Source records:
========
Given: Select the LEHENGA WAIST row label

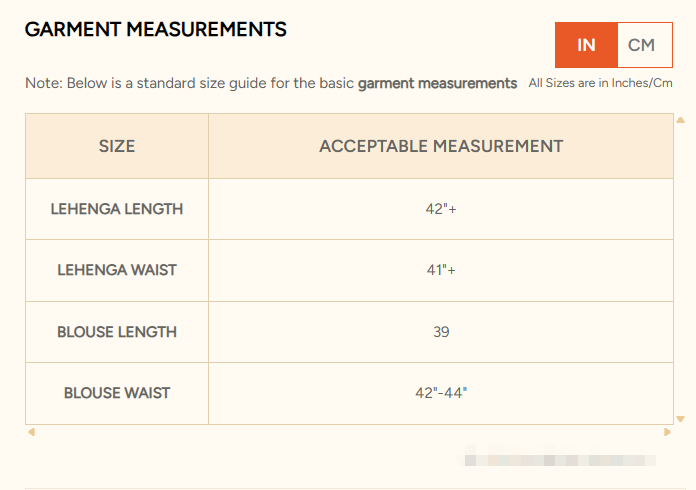Looking at the screenshot, I should (x=117, y=270).
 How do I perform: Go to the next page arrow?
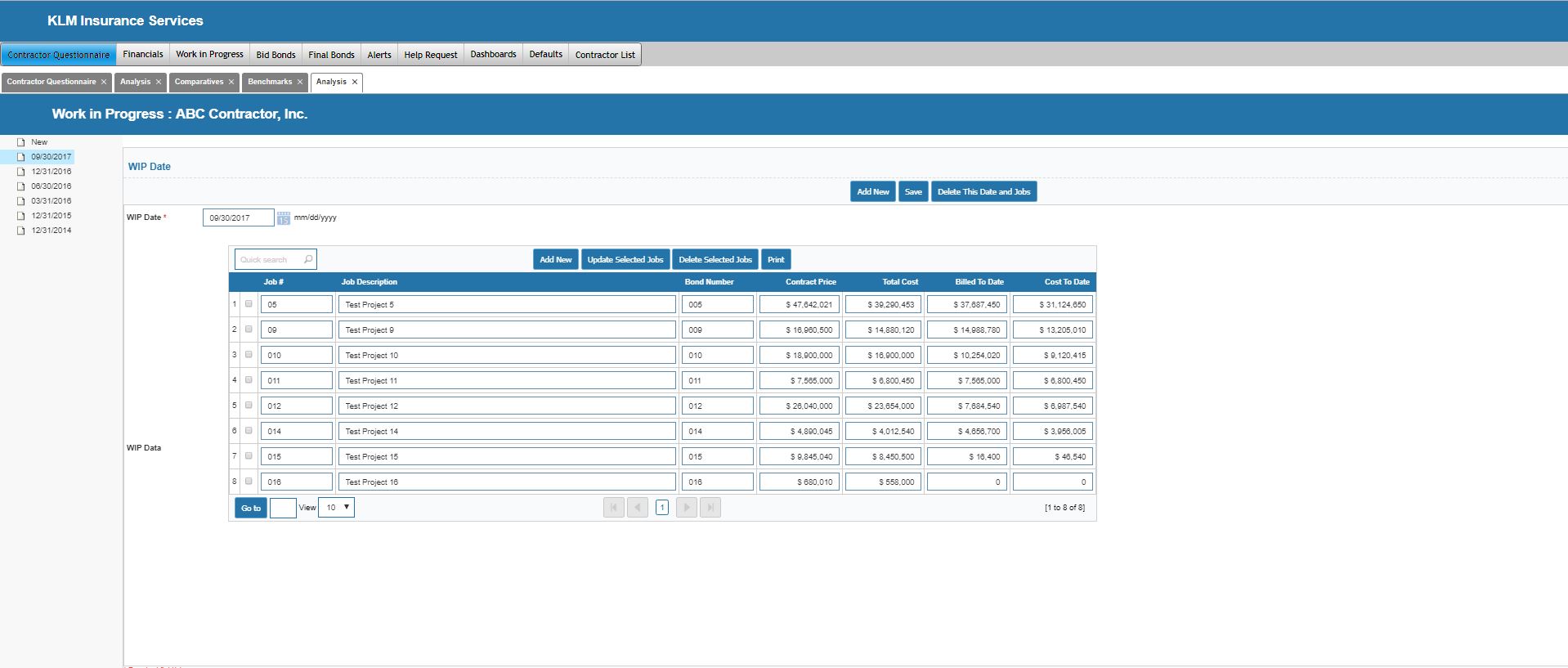(687, 508)
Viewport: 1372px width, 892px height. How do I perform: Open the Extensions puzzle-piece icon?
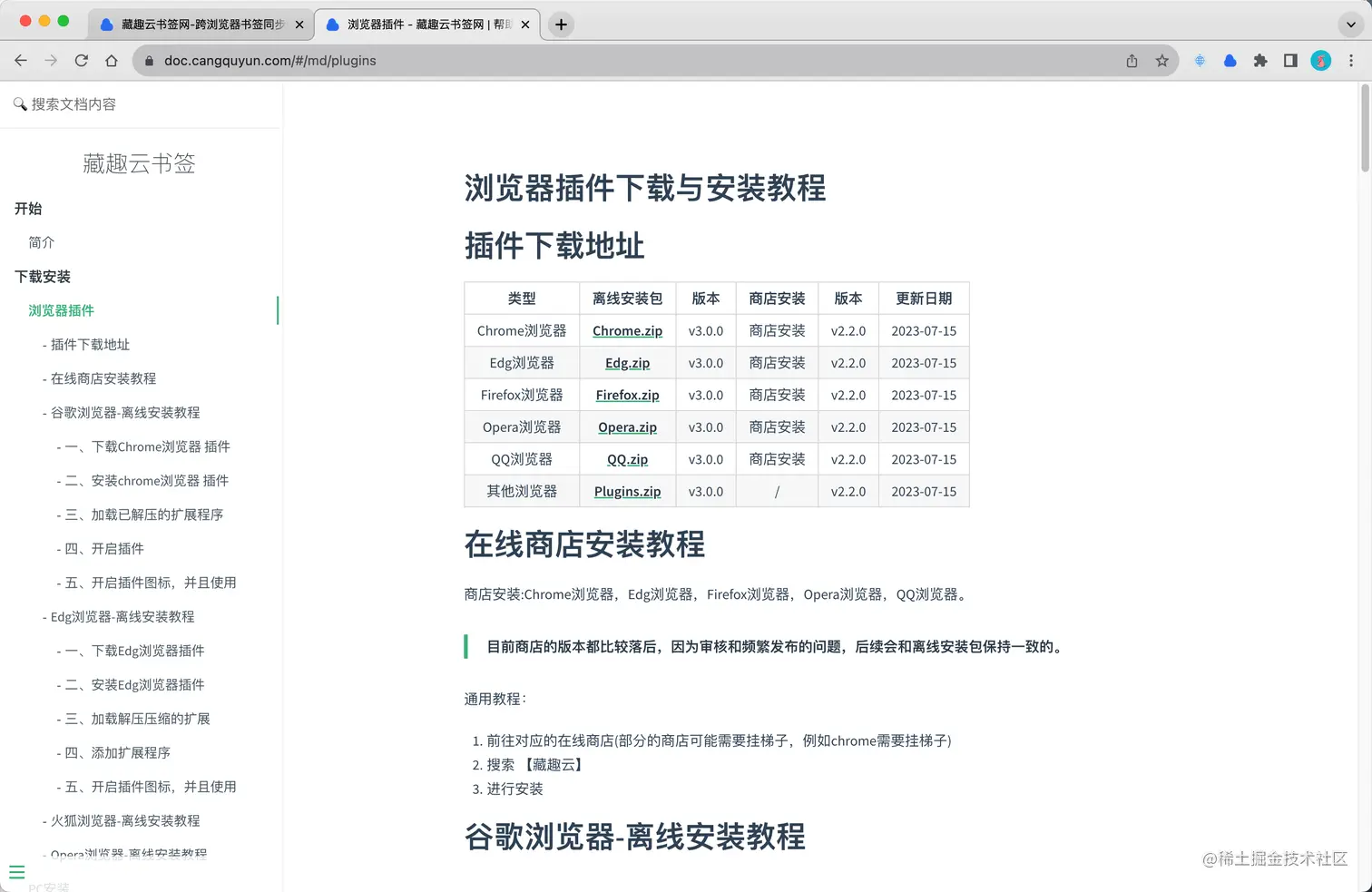[1260, 61]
========
■ **WORK TO BE COMPLETED**: Excluding all pictures, reproduce the records exactly as they appear above.

■ **EXERCISE RESPONSE**:
Given: Select the LEHENGA WAIST row label

Looking at the screenshot, I should (x=117, y=270).
 How do I perform: Go to the next page arrow?
(687, 508)
Viewport: 1372px width, 892px height. How do I perform: Open the Extensions puzzle-piece icon?
[1260, 61]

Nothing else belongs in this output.